**PROBLEM STATEMENT:** Starting at the first line of the entries below, output every line exactly, up to and including the line with "Given: Click the magnifier".

(Extracted data entries)
********************

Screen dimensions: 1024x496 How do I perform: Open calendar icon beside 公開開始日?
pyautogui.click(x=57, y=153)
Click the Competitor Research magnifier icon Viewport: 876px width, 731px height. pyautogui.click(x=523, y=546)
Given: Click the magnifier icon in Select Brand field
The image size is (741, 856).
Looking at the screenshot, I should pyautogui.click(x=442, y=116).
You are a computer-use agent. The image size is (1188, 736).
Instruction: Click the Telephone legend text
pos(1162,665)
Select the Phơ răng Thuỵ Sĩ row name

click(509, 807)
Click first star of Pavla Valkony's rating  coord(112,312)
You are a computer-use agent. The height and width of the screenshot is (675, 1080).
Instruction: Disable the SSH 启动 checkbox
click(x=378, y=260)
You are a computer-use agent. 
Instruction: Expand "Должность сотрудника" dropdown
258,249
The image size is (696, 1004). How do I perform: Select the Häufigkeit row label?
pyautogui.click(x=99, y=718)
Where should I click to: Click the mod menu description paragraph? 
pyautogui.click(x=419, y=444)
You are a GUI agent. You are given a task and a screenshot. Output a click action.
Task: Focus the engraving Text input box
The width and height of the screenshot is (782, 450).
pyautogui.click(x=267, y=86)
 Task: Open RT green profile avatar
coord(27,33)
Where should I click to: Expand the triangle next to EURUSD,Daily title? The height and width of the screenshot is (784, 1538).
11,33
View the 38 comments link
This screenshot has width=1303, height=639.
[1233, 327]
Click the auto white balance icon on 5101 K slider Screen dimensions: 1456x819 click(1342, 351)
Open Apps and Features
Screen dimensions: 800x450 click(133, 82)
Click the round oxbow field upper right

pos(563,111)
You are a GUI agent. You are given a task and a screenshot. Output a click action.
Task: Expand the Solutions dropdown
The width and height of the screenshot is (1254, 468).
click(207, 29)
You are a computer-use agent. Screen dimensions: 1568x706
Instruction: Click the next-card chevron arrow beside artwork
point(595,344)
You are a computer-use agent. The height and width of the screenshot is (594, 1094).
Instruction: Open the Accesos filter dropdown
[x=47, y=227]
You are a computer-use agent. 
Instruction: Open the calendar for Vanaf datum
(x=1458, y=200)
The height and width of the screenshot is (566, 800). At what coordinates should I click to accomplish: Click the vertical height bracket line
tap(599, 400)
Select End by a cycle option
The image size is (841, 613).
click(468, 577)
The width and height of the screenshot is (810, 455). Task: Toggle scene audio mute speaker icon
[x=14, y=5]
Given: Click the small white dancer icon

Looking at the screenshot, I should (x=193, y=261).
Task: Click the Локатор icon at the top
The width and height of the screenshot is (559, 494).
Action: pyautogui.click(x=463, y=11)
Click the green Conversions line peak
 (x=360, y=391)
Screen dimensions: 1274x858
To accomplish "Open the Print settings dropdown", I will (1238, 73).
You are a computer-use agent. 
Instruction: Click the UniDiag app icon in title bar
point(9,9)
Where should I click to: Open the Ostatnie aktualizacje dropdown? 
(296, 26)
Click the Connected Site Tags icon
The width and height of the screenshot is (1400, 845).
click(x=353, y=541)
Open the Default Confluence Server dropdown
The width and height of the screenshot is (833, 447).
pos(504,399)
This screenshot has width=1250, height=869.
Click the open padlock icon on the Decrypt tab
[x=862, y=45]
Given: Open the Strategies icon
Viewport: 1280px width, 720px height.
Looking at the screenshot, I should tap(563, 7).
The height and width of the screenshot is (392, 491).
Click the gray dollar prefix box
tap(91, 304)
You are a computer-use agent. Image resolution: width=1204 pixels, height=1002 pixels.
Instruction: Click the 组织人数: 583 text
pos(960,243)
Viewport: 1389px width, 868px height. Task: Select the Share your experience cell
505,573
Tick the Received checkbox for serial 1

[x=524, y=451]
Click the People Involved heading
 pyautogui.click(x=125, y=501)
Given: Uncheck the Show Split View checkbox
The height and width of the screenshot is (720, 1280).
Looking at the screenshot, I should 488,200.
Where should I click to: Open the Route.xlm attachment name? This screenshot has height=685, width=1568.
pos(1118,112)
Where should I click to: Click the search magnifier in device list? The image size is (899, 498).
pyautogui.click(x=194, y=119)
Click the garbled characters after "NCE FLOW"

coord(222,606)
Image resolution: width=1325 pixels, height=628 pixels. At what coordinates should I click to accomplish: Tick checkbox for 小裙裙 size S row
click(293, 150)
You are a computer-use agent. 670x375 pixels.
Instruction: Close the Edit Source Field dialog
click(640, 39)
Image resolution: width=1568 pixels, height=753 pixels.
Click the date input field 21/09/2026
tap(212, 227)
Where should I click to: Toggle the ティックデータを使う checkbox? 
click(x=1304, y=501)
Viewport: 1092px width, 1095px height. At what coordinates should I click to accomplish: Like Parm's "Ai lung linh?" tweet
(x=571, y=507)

********************

**EXERCISE RESPONSE:**
Screen dimensions: 1024x496 How do I perform: Open calendar icon beside 公開開始日?
pyautogui.click(x=57, y=153)
Click the Competitor Research magnifier icon Viewport: 876px width, 731px height. pyautogui.click(x=523, y=546)
Given: Click the magnifier icon in Select Brand field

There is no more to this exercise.